Mutations of the ribosomal proteins L3, L4 and L22 were also analyzed in this study, and S. epidermidis and S. capitis isolates showed a series of alterations in the ribosomal proteins L3 and L4. Notably, the M156T mutation in the L3 protein and the I188S mutation in the L4 protein were also detected among S. capitis isolates for the first time. Mutations in the ribosomal L3 and L4 proteins were not detected among the seven S.hominis isolates. Notably, our data demonstrated that the mechanism of linezolid resistance in S. epidermidis and S. capitis was complex and involved simultaneous acquisition of the MDR gene cfr, as well as mutations of the target site 23 S rRNA and ribosomal proteins L3 and L4, and the linezolid MIC was greater than that in S. cohnii and S. hominis. These multiple resistance mechanisms could contribute to more high-level linezolid resistance than a single resistance mechanism.

In conclusion, there has been an increase in the prevalence of linezolid resistance among CoNS in our hospital’s intensive care units in recent years.
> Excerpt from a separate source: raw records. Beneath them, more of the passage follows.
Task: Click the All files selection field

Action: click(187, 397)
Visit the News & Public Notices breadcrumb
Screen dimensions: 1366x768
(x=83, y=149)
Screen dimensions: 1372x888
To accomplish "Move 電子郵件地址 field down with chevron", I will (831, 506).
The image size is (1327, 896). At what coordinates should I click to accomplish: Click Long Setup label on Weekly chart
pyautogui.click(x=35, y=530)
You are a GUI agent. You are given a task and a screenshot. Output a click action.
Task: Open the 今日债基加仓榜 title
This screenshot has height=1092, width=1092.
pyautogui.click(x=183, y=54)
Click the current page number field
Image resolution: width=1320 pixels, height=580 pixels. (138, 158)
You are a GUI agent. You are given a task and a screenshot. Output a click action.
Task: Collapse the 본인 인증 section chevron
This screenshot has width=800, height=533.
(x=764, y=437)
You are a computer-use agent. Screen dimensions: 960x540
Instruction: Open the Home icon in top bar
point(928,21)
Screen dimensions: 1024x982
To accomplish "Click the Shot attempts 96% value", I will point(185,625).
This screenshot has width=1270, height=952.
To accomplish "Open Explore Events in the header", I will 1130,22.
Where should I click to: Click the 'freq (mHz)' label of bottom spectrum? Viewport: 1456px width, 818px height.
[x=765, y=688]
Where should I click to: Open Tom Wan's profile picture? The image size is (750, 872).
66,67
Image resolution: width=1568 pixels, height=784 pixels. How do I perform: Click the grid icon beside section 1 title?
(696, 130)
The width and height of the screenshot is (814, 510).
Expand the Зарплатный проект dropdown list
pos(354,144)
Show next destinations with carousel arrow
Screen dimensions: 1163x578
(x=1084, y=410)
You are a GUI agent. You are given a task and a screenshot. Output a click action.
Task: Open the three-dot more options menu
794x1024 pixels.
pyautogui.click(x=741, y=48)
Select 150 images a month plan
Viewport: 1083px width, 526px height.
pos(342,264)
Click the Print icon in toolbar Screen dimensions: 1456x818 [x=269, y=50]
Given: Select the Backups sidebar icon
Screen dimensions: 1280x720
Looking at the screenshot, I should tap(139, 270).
Additionally, many of the isolates were clonally related, suggesting the intrahospital dissemination of resistant clones. Resistance is related to the presence of the cfr gene, a point mutation in the V domain of the 23 S rRNA gene and/or a mutation in the ribosomal L3 and L4 proteins, and multiple drug resistance mechanisms often coexist. Notably, distinct CoNS have different mechanisms of linezolid resistance. Taken together, these findings on the spread of linezolid-resistant CoNS in our setting highlight the importance of monitoring linezolid resistance in MRCoNS. Strict control measures should be taken to prevent further dissemination, and the relevant use of antibiotics needs to be emphasized.